Avant d'implanter un tel protocole, il a fallu équiper des locaux de l'école d'un matériel de pointe. Pablo Desfossés a multiplié les demandes de subvention et obtenu près de 100 000 $ du ministère de l'Économie, de l'Innovation et des Exportations, de la société Canimex et de la Caisse Desjardins de Drummondville. «C'est cet appareil qui coûte cher», a indiqué l'enseignant en s'approchant du thermocycleur, un instrument électronique de la grosseur d'une imprimante qui permet d'obtenir des milliards de copies d'une séquence de nucléotides en moins d'une heure. Micropipettes, centrifugeuses, microtubes et autres outils essentiels aux manipulations étaient sur la liste des achats. Il faut aussi ajouter le coût des enzymes de restriction capables de découper les séquences de l'ADN enfermé dans les mitochondries de la cellule. Le laboratoire de l'école a effectué ses premières analyses moléculaires en octobre 2015.

Vêtus de leur blouse de laboratoire et portant des lunettes de protection, les élèves semblent n'avoir aucun mal à franchir les étapes de ce travail spécialisé. «J'aime beaucoup ce qu'on apprend dans ce cours, dit Lucas Munger, un élève de quatrième secondaire qui souhaite devenir chercheur en biochimie. On est passé de la capture des poissons dans la nature à l'analyse de laboratoire. Toutes les étapes m'ont intéressé.»

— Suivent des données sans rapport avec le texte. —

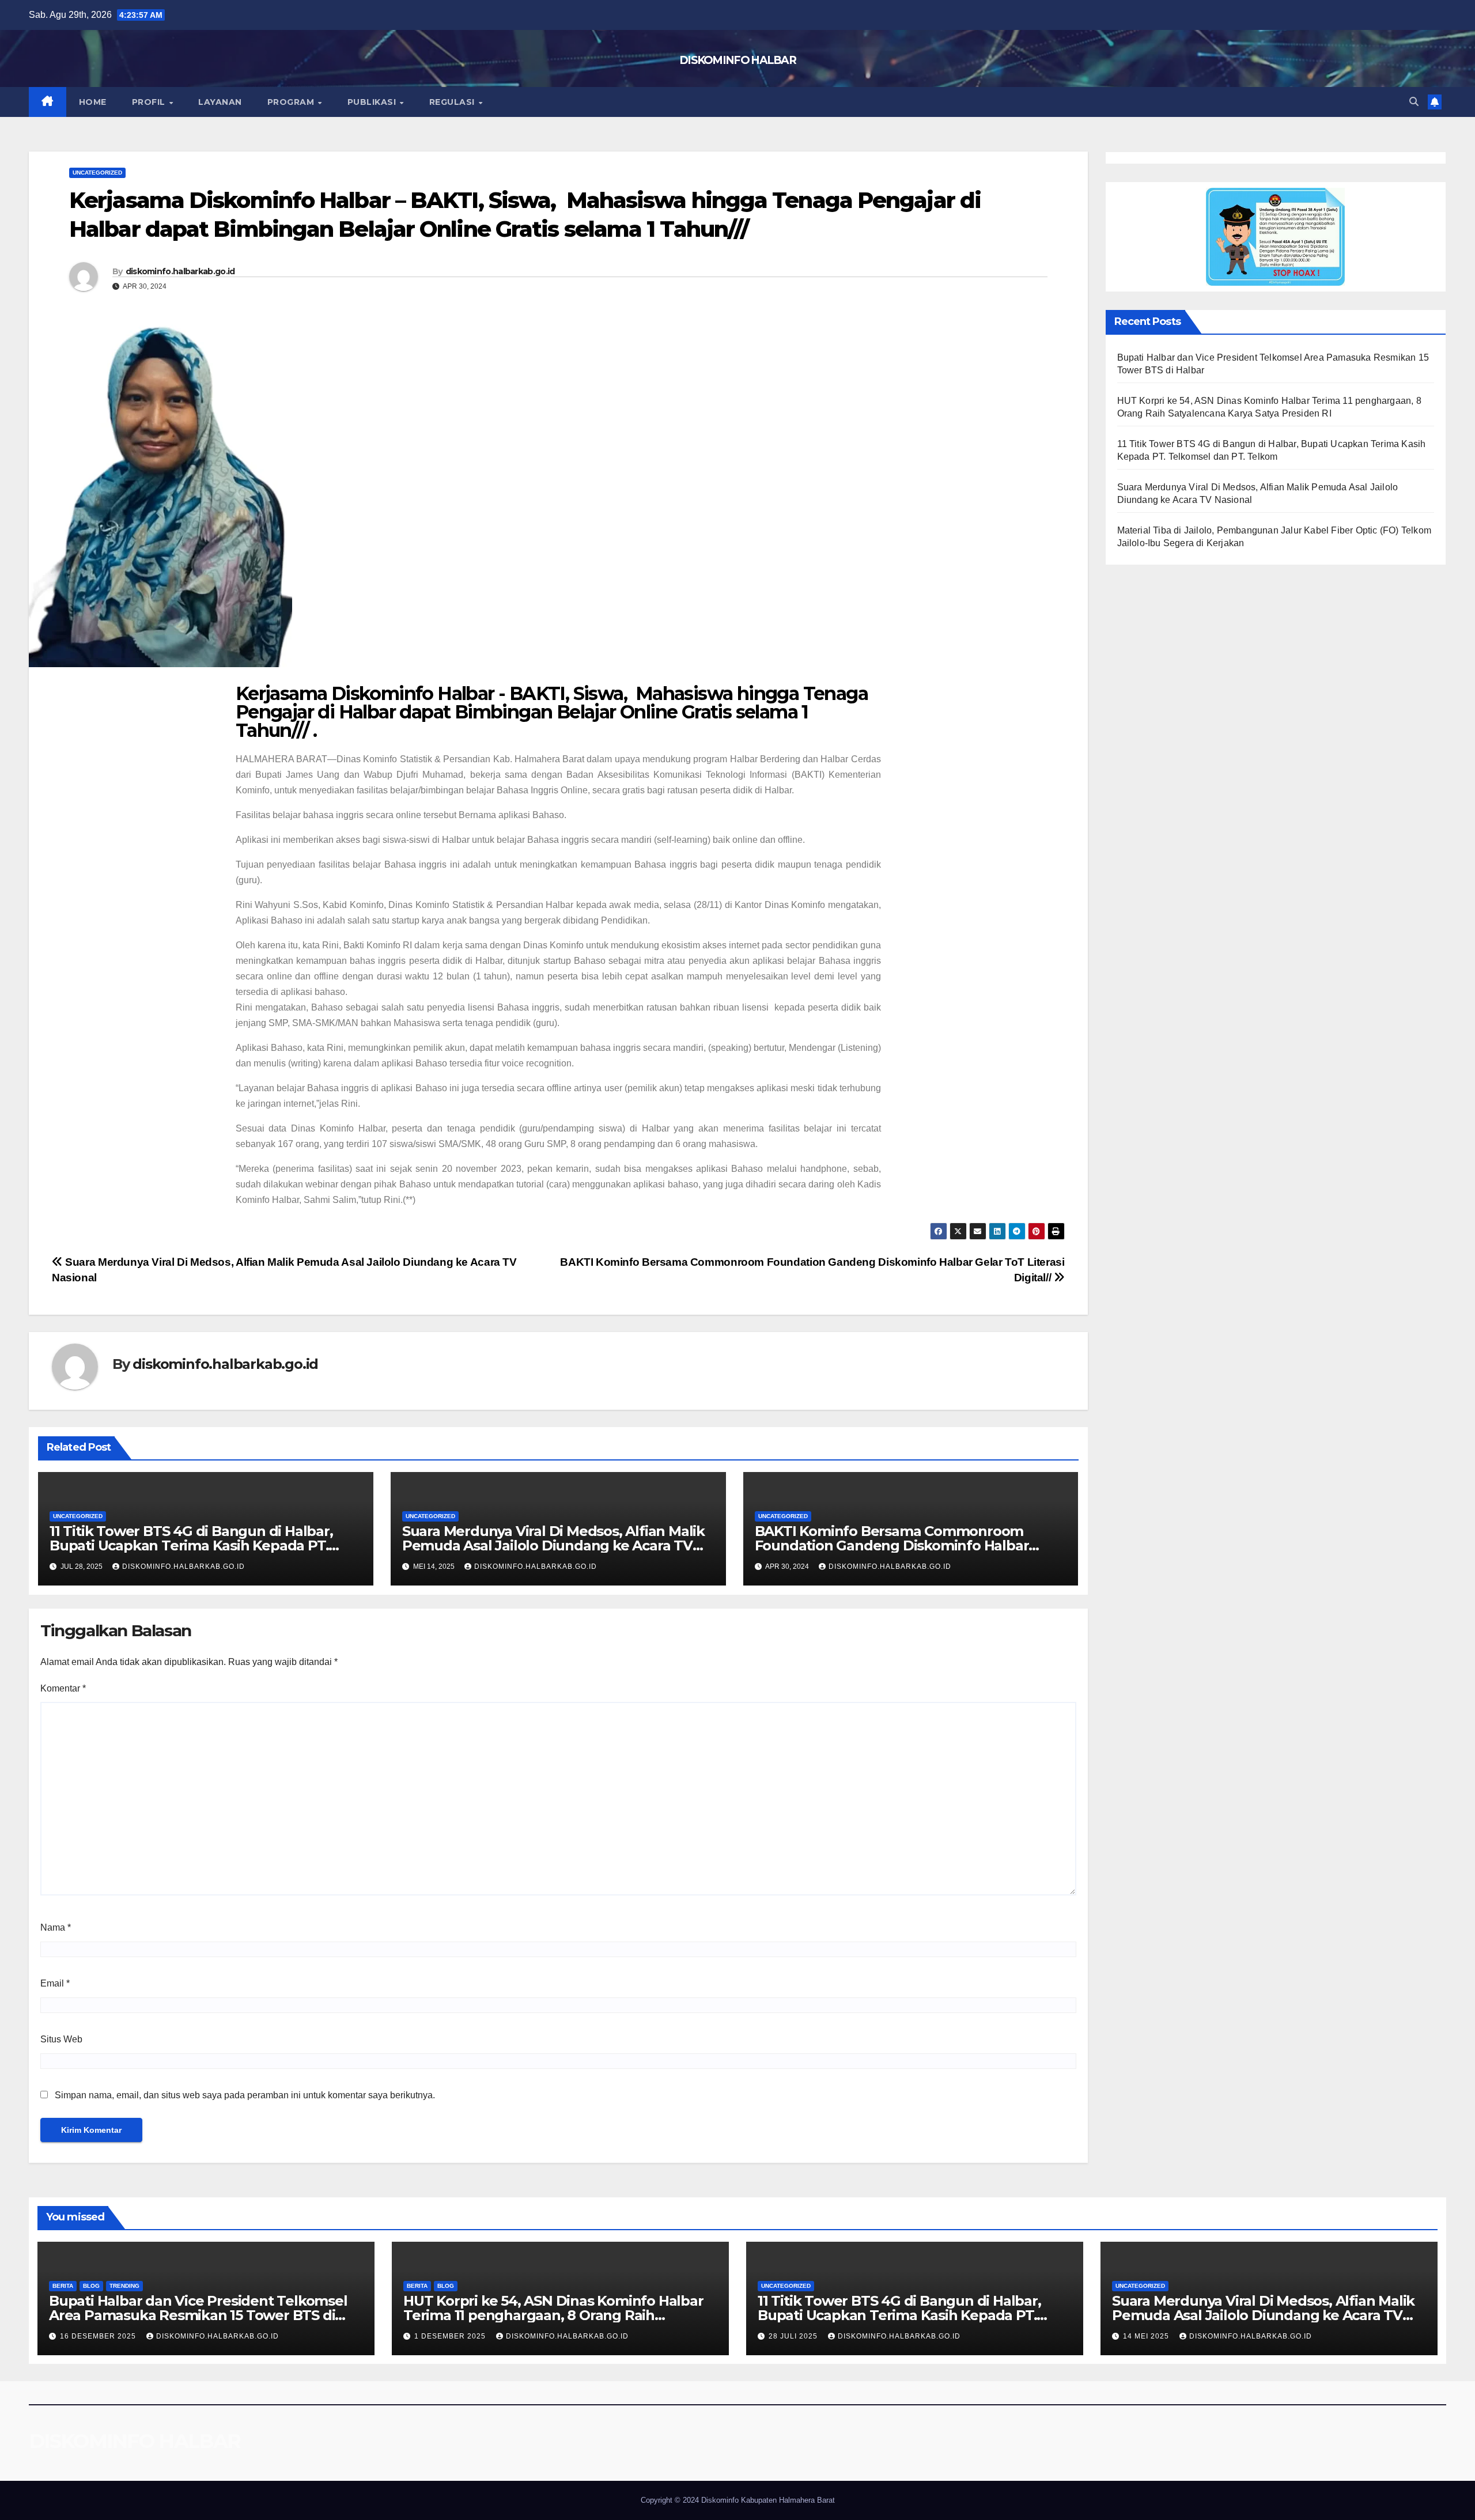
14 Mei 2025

Un partenariat avec le ministère des Forêts, de la Faune et des Parcs permet de transférer les données dans un répertoire national des espèces. Une vingtaine de sites de prélèvement ont été attribués aux élèves. «Cela peut paraître surprenant, mais on connaît mal les espèces vivant dans nos eaux, si l'on fait exception des poissons les plus courants, reprend Pablo Desfossés. Nos découvertes pourraient avoir des répercussions importantes, puisque nous avons identifié une espèce menacée.»

M. Desfossés refuse actuellement de rendre publics les détails de cette découverte, car des mesures de protection pourraient s'appliquer si un poisson figurant sur la Liste des espèces désignées menacées ou vulnérables au Québec était officiellement reconnu. «Si le terrain parle, il faut l'écouter», s'est limité à dire le ministre en marge de la conférence de presse, soulignant que la législation sur la protection des espèces menacées relève du ministère du Développement durable, de l'Environnement et de la Lutte contre les changements climatiques. Pour l'heure, M. Lessard était surtout impressionné de voir des élèves du secondaire observer un protocole spécialisé qu'on associe plus généralement aux laboratoires biomédicaux.

«Sans Bernard Angers et Christelle Leung, rien de tout cela n'aurait été possible», a mentionné Pablo Desfossés, qui s'est montré enchanté de la collaboration de l'Université de Montréal. Une reconnaissance que le biologiste de l'UdeM reçoit avec humilité. «Je leur ai donné des conseils et ils les ont suivis avec sérieux. C'est un bel exemple de transfert de connaissances», déclare-t-il.

Initiateur d'un programme scolaire appelé Groupe d'aide pour la recherche et l'aménagement de la faune, implanté en 2015 à l'école Jean-Raimbault, Pablo Desfossés a vu son expérience pédagogique être adoptée par d'autres écoles de la Commission scolaire de Sainte-Hyacinthe. Une de ces écoles a d'ailleurs entrepris des analyses génétiques avec de jeunes passionnés de science au point où elle compte acheter un thermocycleur à son tour.